● **Task objective**
Copy the data below in full, exactly as it appears.

● **Material for this task**
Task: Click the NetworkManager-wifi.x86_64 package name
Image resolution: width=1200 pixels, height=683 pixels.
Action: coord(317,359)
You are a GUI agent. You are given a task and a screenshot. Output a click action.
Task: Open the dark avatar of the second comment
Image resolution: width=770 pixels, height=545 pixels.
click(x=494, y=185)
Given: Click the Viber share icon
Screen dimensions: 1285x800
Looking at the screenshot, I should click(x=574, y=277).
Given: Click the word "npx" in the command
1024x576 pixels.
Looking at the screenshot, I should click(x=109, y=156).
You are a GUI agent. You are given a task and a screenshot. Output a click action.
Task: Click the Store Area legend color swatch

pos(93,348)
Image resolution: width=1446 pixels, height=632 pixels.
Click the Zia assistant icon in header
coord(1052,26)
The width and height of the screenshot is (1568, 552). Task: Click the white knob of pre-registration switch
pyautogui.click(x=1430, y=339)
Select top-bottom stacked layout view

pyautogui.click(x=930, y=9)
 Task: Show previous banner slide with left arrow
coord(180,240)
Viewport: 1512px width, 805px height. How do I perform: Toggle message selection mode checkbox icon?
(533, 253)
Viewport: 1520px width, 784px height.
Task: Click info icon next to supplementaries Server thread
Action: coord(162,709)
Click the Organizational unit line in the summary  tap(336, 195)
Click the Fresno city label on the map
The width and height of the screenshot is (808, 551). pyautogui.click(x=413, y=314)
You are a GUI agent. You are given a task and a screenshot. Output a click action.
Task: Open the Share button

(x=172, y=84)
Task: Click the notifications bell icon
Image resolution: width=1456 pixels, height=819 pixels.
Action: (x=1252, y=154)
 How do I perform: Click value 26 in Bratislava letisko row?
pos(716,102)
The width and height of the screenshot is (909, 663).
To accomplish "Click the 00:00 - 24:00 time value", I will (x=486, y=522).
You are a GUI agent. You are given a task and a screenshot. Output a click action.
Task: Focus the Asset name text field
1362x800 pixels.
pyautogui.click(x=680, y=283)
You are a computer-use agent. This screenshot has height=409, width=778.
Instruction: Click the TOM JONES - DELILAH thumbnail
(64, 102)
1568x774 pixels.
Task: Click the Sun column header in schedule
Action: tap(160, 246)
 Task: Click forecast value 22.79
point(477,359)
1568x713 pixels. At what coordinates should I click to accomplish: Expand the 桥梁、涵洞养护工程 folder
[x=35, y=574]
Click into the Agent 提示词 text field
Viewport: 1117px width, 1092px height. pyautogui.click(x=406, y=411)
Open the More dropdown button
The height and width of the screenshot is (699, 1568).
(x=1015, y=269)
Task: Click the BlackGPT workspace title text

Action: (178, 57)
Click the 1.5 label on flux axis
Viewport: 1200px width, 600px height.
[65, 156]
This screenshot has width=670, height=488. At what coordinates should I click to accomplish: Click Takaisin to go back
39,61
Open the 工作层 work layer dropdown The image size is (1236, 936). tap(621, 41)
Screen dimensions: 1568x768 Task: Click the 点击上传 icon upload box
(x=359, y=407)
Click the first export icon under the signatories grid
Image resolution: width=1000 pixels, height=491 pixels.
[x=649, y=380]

● **Task solution**
Task: Click the NetworkManager-wifi.x86_64 package name
Image resolution: width=1200 pixels, height=683 pixels.
Action: coord(317,359)
You are a GUI agent. You are given a task and a screenshot. Output a click action.
Task: Open the dark avatar of the second comment
Image resolution: width=770 pixels, height=545 pixels.
click(x=494, y=185)
Given: Click the Viber share icon
Screen dimensions: 1285x800
Looking at the screenshot, I should click(x=574, y=277).
Given: Click the word "npx" in the command
1024x576 pixels.
Looking at the screenshot, I should click(x=109, y=156).
You are a GUI agent. You are given a task and a screenshot. Output a click action.
Task: Click the Store Area legend color swatch

pos(93,348)
Image resolution: width=1446 pixels, height=632 pixels.
Click the Zia assistant icon in header
coord(1052,26)
The width and height of the screenshot is (1568, 552). Task: Click the white knob of pre-registration switch
pyautogui.click(x=1430, y=339)
Select top-bottom stacked layout view

pyautogui.click(x=930, y=9)
 Task: Show previous banner slide with left arrow
coord(180,240)
Viewport: 1512px width, 805px height. How do I perform: Toggle message selection mode checkbox icon?
(533, 253)
Viewport: 1520px width, 784px height.
Task: Click info icon next to supplementaries Server thread
Action: coord(162,709)
Click the Organizational unit line in the summary  tap(336, 195)
Click the Fresno city label on the map
The width and height of the screenshot is (808, 551). pyautogui.click(x=413, y=314)
You are a GUI agent. You are given a task and a screenshot. Output a click action.
Task: Open the Share button

(x=172, y=84)
Task: Click the notifications bell icon
Image resolution: width=1456 pixels, height=819 pixels.
Action: (x=1252, y=154)
 How do I perform: Click value 26 in Bratislava letisko row?
pos(716,102)
The width and height of the screenshot is (909, 663).
To accomplish "Click the 00:00 - 24:00 time value", I will (x=486, y=522).
You are a GUI agent. You are given a task and a screenshot. Output a click action.
Task: Focus the Asset name text field
1362x800 pixels.
pyautogui.click(x=680, y=283)
You are a computer-use agent. This screenshot has height=409, width=778.
Instruction: Click the TOM JONES - DELILAH thumbnail
(64, 102)
1568x774 pixels.
Task: Click the Sun column header in schedule
Action: tap(160, 246)
 Task: Click forecast value 22.79
point(477,359)
1568x713 pixels. At what coordinates should I click to accomplish: Expand the 桥梁、涵洞养护工程 folder
[x=35, y=574]
Click into the Agent 提示词 text field
Viewport: 1117px width, 1092px height. pyautogui.click(x=406, y=411)
Open the More dropdown button
The height and width of the screenshot is (699, 1568).
(x=1015, y=269)
Task: Click the BlackGPT workspace title text

Action: (178, 57)
Click the 1.5 label on flux axis
Viewport: 1200px width, 600px height.
[65, 156]
This screenshot has width=670, height=488. At what coordinates should I click to accomplish: Click Takaisin to go back
39,61
Open the 工作层 work layer dropdown The image size is (1236, 936). tap(621, 41)
Screen dimensions: 1568x768 Task: Click the 点击上传 icon upload box
(x=359, y=407)
Click the first export icon under the signatories grid
Image resolution: width=1000 pixels, height=491 pixels.
[x=649, y=380]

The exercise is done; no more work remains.